A recent study by Langlois, Martel and Thévenoux analysed the accuracy achieved by all unique permutations of ten operands on four different data sets. People within the same umbrella project are now working on integrating this kind of analysis into a compiler. This work is another example of the growing trend in compiler research of using the processing power provided by multiple cores to use algorithms that were previously unrealistic.

Over the last six years or so there has been lot of very interesting floating-point work going on in France, with gcc and llvm making use of the MPFR library (multiple-precision floating-point) for quite a while. Something very new and interesting is RangeLab which, given the lower/upper bounds of each input variable to a program (a simple C-like language) computes the range of the outputs as well as ranges for the roundoff errors (the tool assumes IEEE floating-point arithmetic). I now know that over the range [800, 1000] the expression x*(x+1) is a lot more accurate than x*x+x.

Program optimization given 1,000 datasets

January 10th, 2011 No comments

A recent paper reminded me of a consequence of widespread availability of multi-processor systems I had failed to mention in a previous post on compiler writing in the next decade. The wide spread availability of systems containing large numbers of processors opens up opportunities for both end users of compilers and compiler writers.

Some compiler optimizations involve making decisions about what parts of a program will be executed more frequently than other parts; usually speeding up the frequently executed at the expense of slowing down the less frequently executed. The flow of control through a program is often effected by the input it has been given.

Traditionally optimization tuning has been done by feeding a small number of input datasets into a small number of programs, with the lazy using only the SPEC benchmarks and the more conscientious (or perhaps driven by one very important customer) using a few more acquired over time. A few years ago the iterative compiler tuning community started to address this lack of input benchmark datasets by creating 20 datasets for each of their benchmark programs.

Twenty datasets was certainly a step up from a few. Now one group (Evaluating Iterative Optimization Across 1000 Data Sets; written by a team of six people) has used 1,000 different input data sets to evaluate the runtime performance of a program; in fact they test 32 different programs each having their own 1,000 data sets.
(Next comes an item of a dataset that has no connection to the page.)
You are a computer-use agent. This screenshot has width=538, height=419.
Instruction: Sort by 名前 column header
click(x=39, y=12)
Oh, one fact they forgot to mention in the abstract was that each of these 32 programs was compiled with 300 different combinations of compiler options before being fed the 1,000 datasets (another post talks about the problem of selecting which optimizations to perform and the order in which to perform them); so each program is executed 300,000 times.
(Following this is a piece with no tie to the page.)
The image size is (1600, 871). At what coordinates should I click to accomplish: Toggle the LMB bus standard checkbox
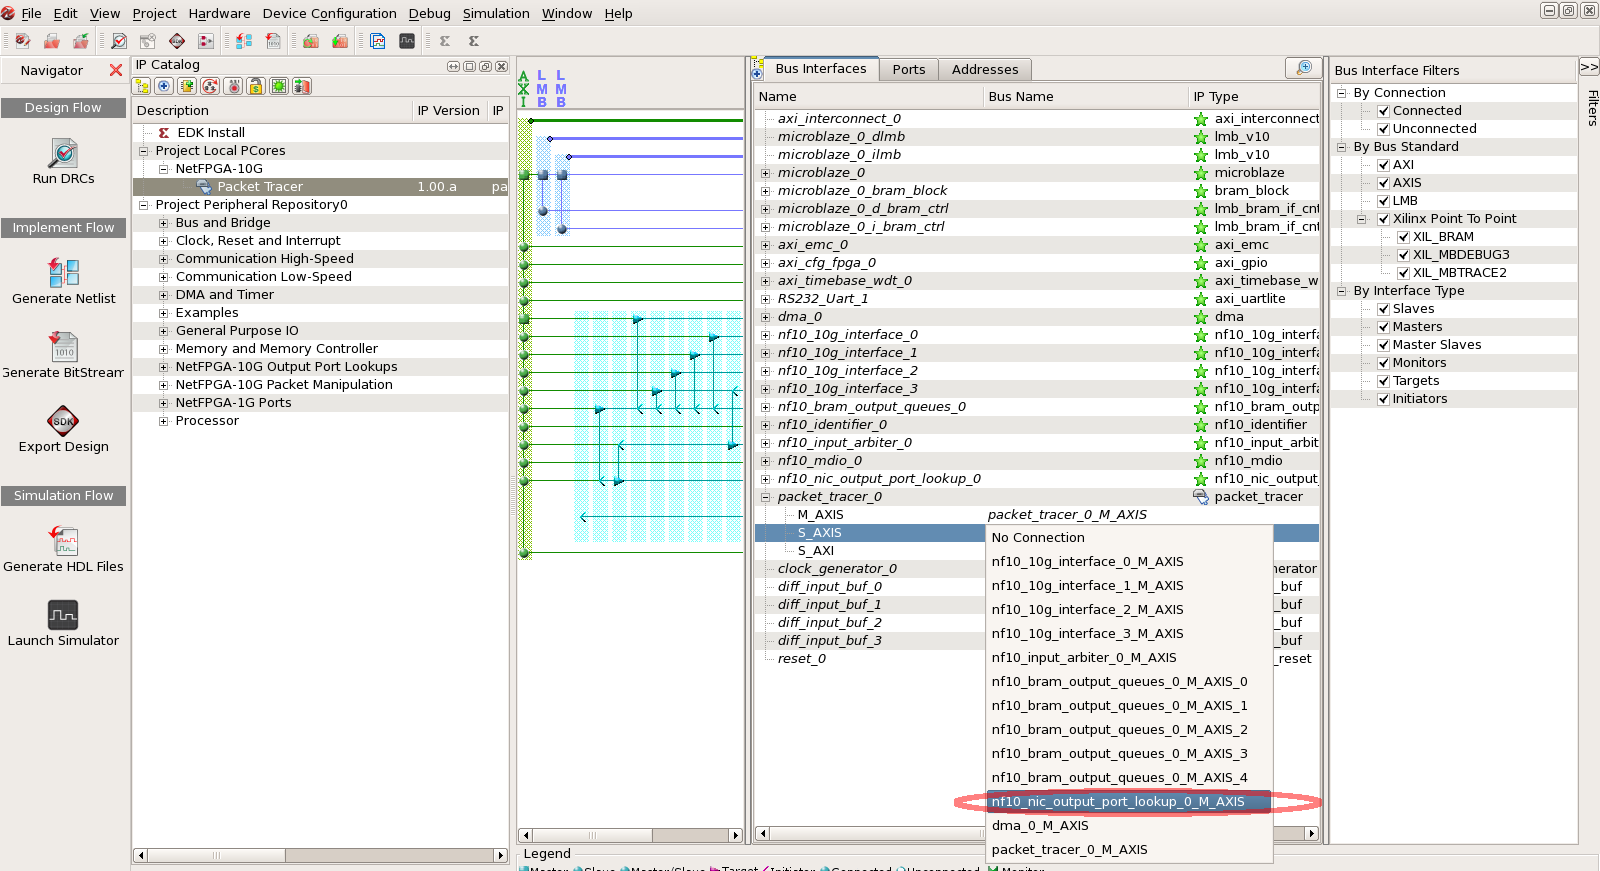point(1383,201)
Standing back from this one could ask why optimizers have to be ‘pre-tuned’ using fixed datasets and programs. For any program the best optimization results are obtained by profiling it processing large amounts of real life data and then feeding this profile data back to a recompilation of the original source. The problem with this form of optimization is that most users are not willing to invest the time and effort needed to collect the profile data.

Some people might ask if 1,000 datasets is too many, I would ask if it is enough. Optimization often involves trade-offs and benchmark datasets need to provide enough information to compiler writers that they can reliably tune their products. The authors of the paper are still analyzing their data and I imagine that reducing redundancy in their dataset is one area they are looking at. One topic not covered in their first paper, which I hope they plan to address, is how program power consumption varies across the different datasets.
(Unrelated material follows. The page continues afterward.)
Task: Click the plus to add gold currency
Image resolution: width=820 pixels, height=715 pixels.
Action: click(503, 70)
Where next with the large multi-processor systems compiler writers now have available to them? Well, 32 programs is not really enough to claim reasonable coverage of all program characteristics that compilers are likely to encounter. A benchmark containing 1,000 different programs is the obvious next step. One major hurdle, apart from the people time involved, is finding 1,000 programs that have usable datasets associated with them.